▶ [THE PROBLEM]: Please repeat exactly the lines from the one containing "You are a computer-use agent." through the last line of the records below, both included, and leave out any pictures.
━━━━
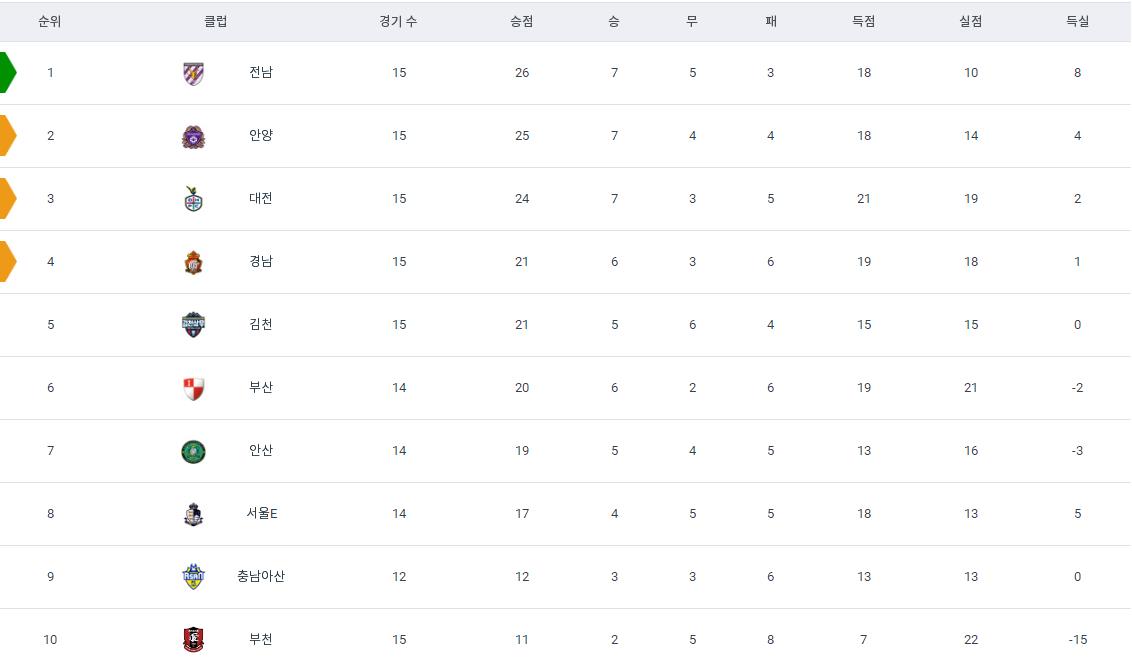
Task: Select the 경기 수 column header
Action: pyautogui.click(x=399, y=22)
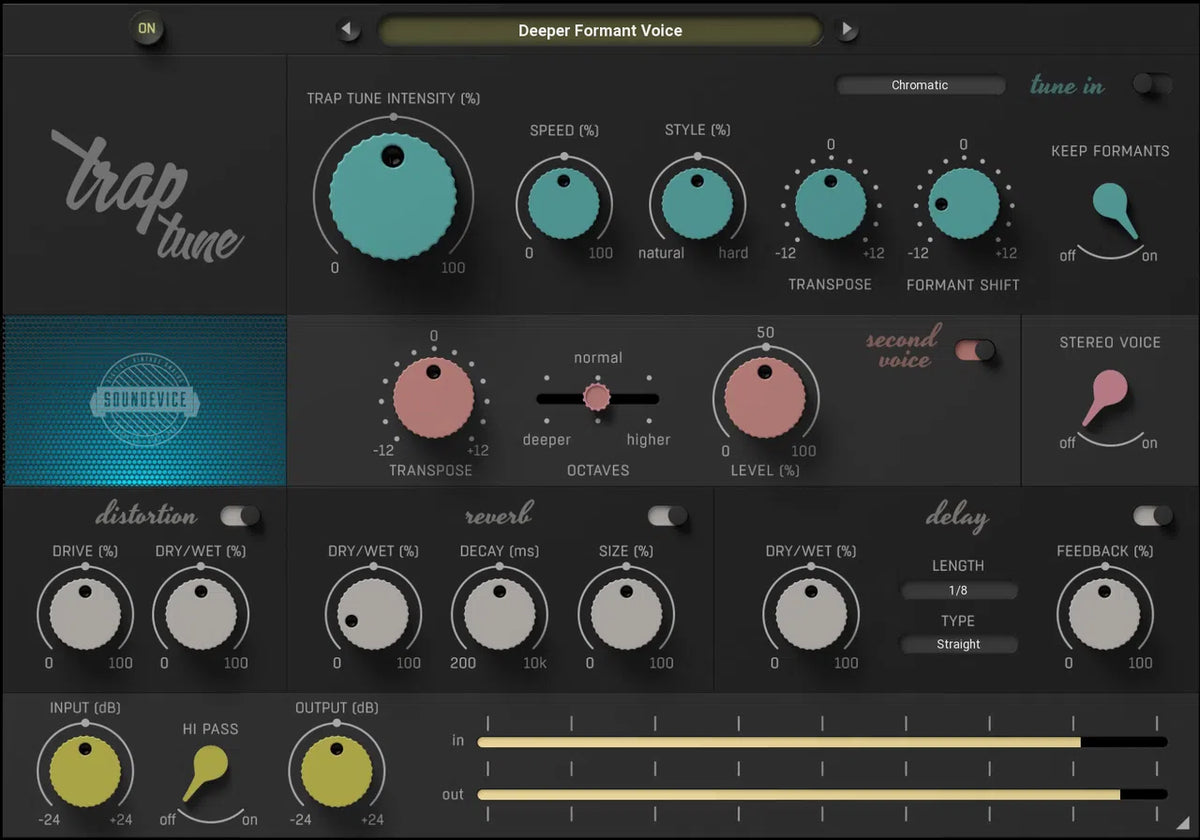Adjust the delay Feedback knob
The height and width of the screenshot is (840, 1200).
[x=1105, y=614]
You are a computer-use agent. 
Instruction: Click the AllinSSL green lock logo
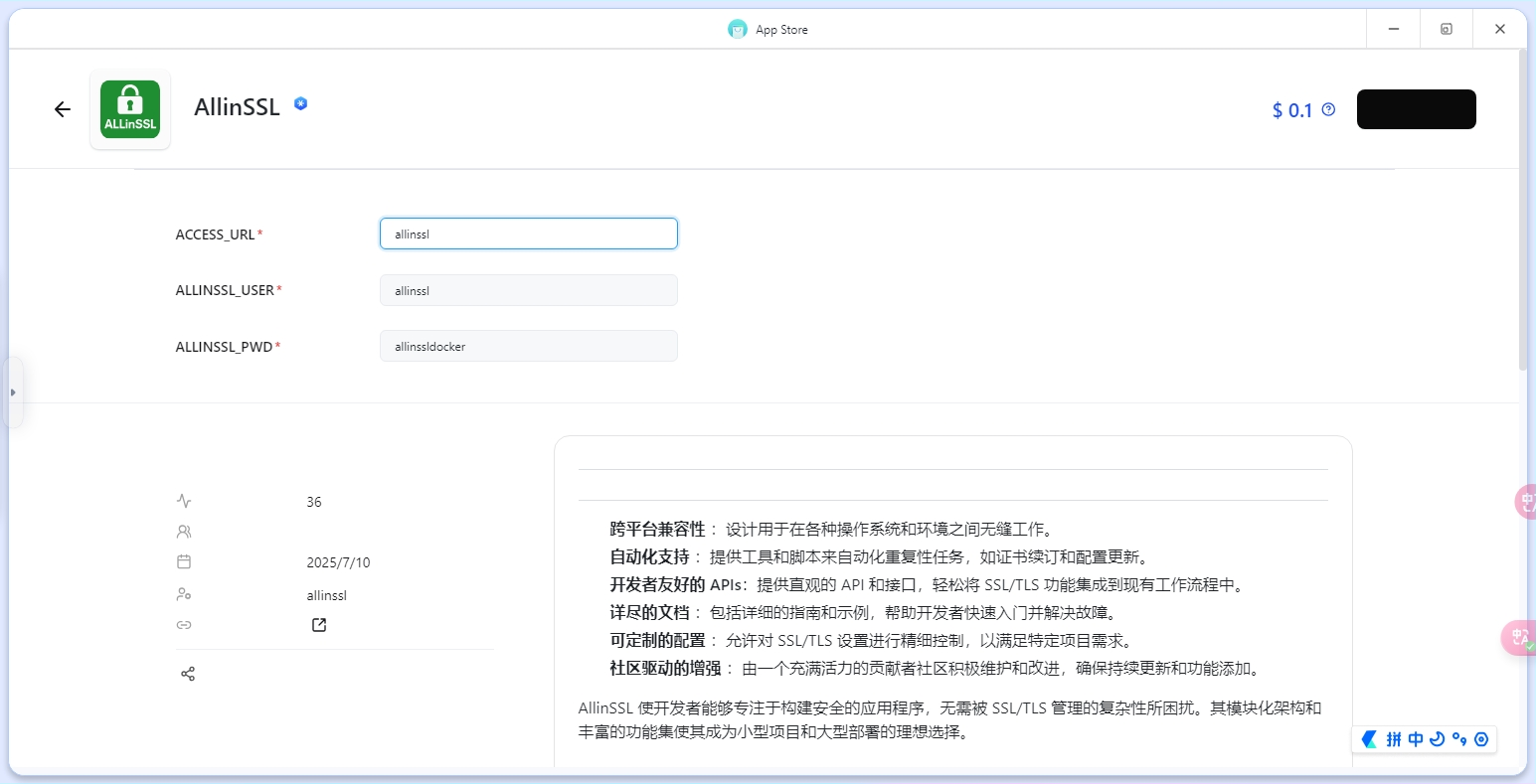[x=130, y=109]
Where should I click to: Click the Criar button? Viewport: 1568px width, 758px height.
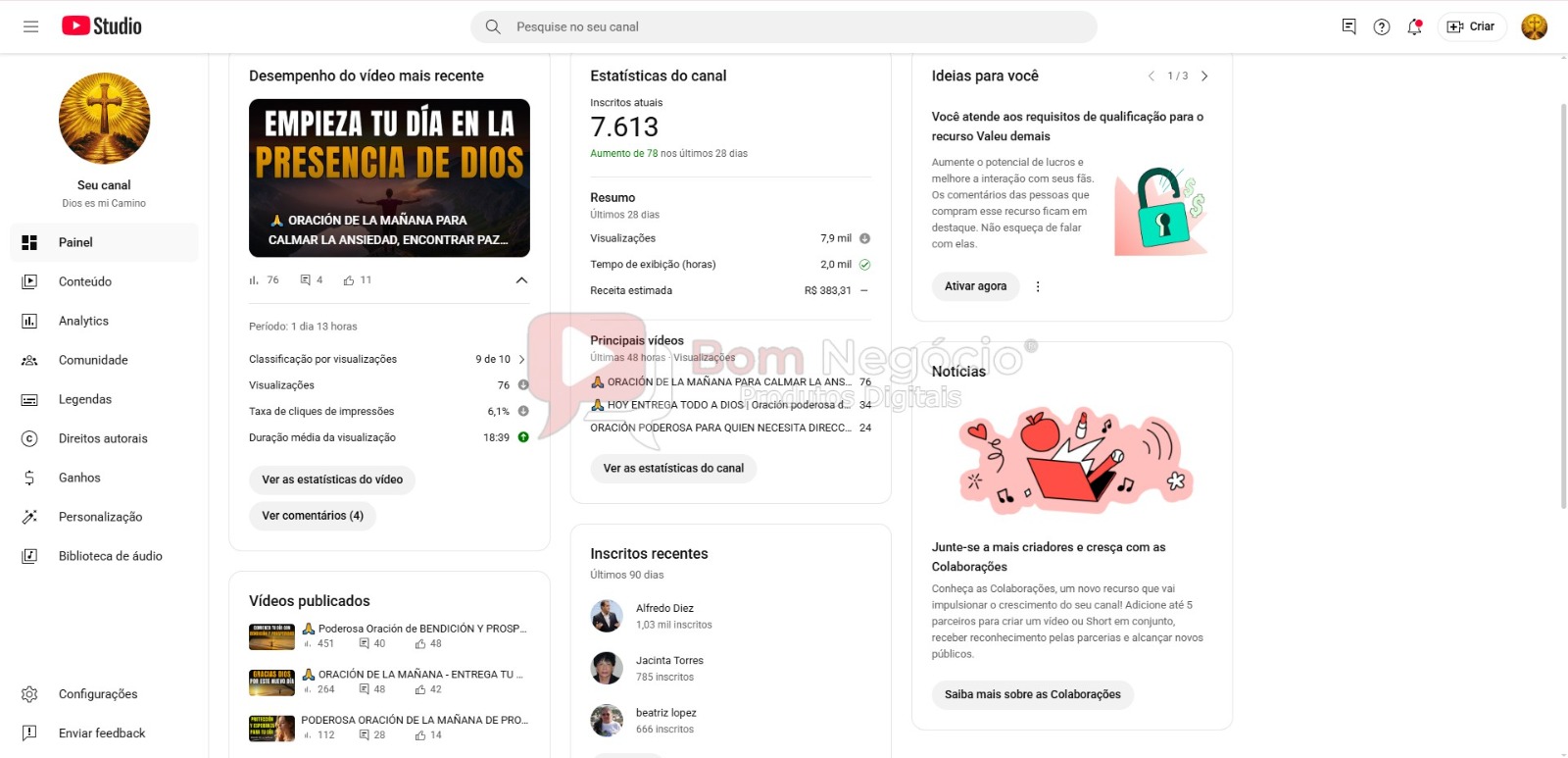tap(1472, 26)
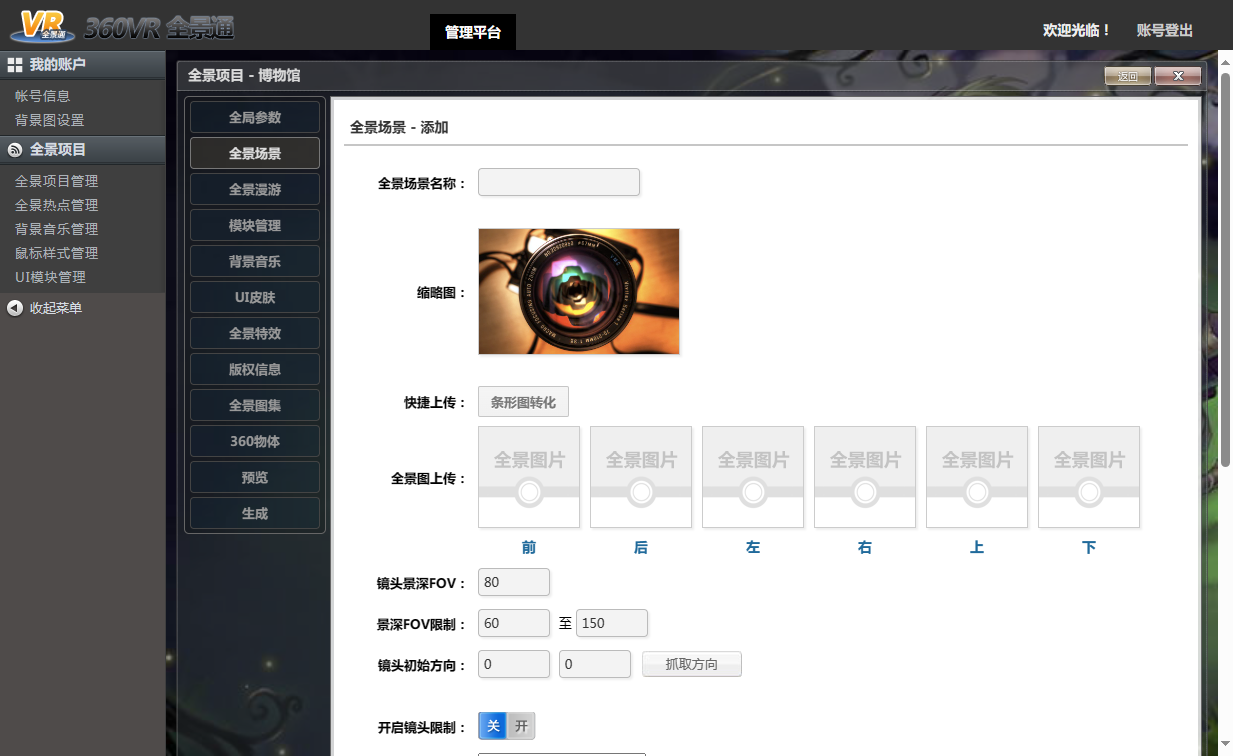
━━━━
▶ [ANSWER FOR THIS EXERCISE]:
You are a computer-use agent. 
Instruction: Click the AllinSSL green lock logo
[x=130, y=109]
Where should I click to: Click the Criar button? Viewport: 1568px width, 758px height.
tap(1472, 26)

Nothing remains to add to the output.